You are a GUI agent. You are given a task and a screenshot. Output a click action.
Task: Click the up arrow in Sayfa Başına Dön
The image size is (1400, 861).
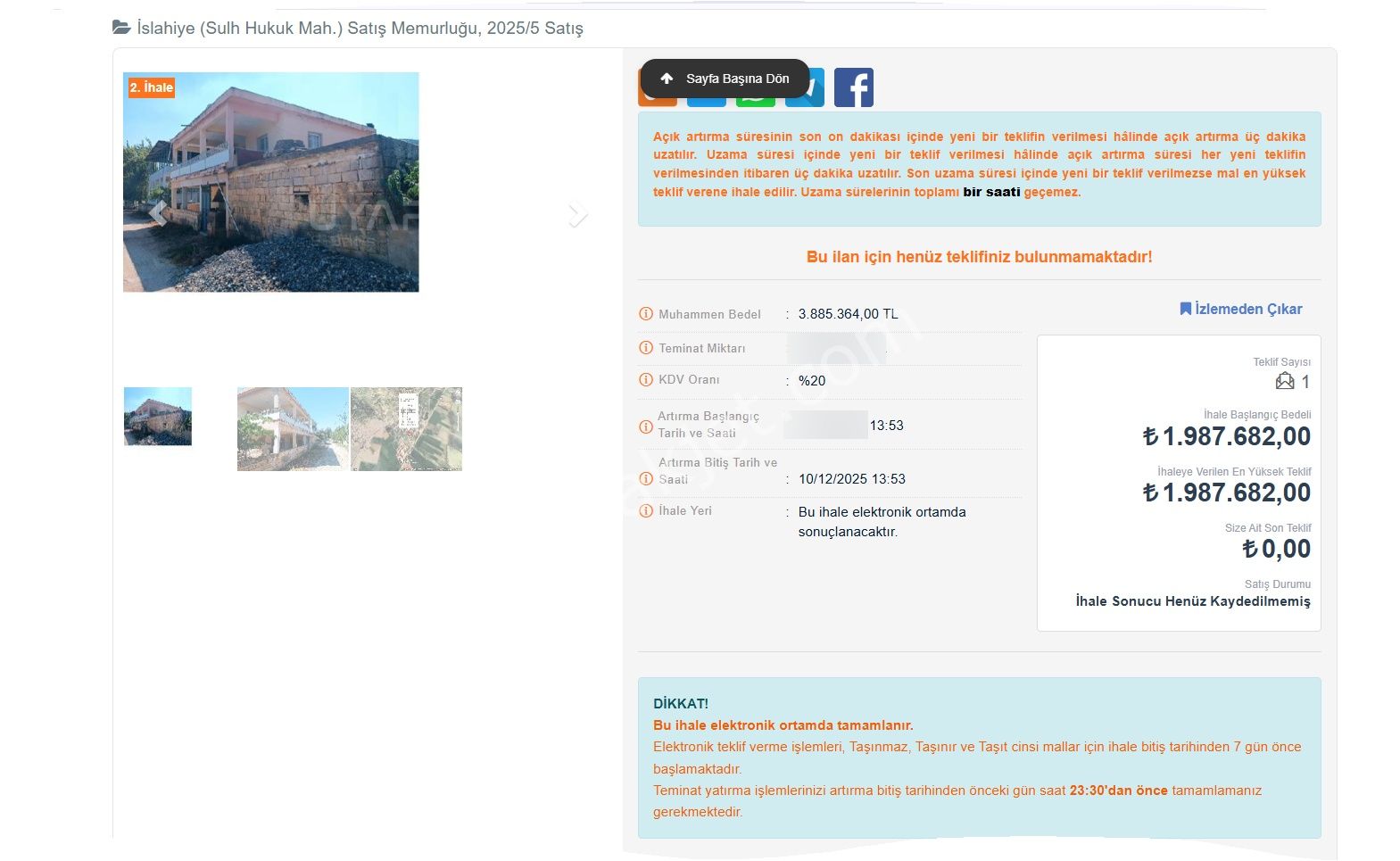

☆ ☆ ☆

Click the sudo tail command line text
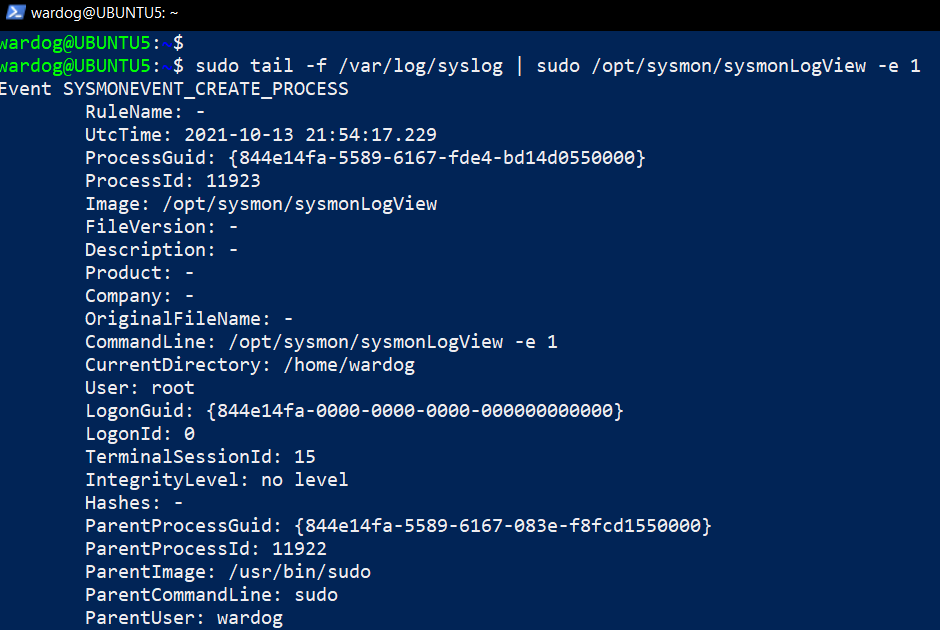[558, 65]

☆ ☆ ☆

In the listing above, transcribe exactly everything from the line containing "You are a GUI" down to the line containing "The image size is (1400, 861).", including both and nothing more.

You are a GUI agent. You are given a task and a screenshot. Output a click action.
Task: Click the up arrow in Sayfa Başına Dön
The image size is (1400, 861).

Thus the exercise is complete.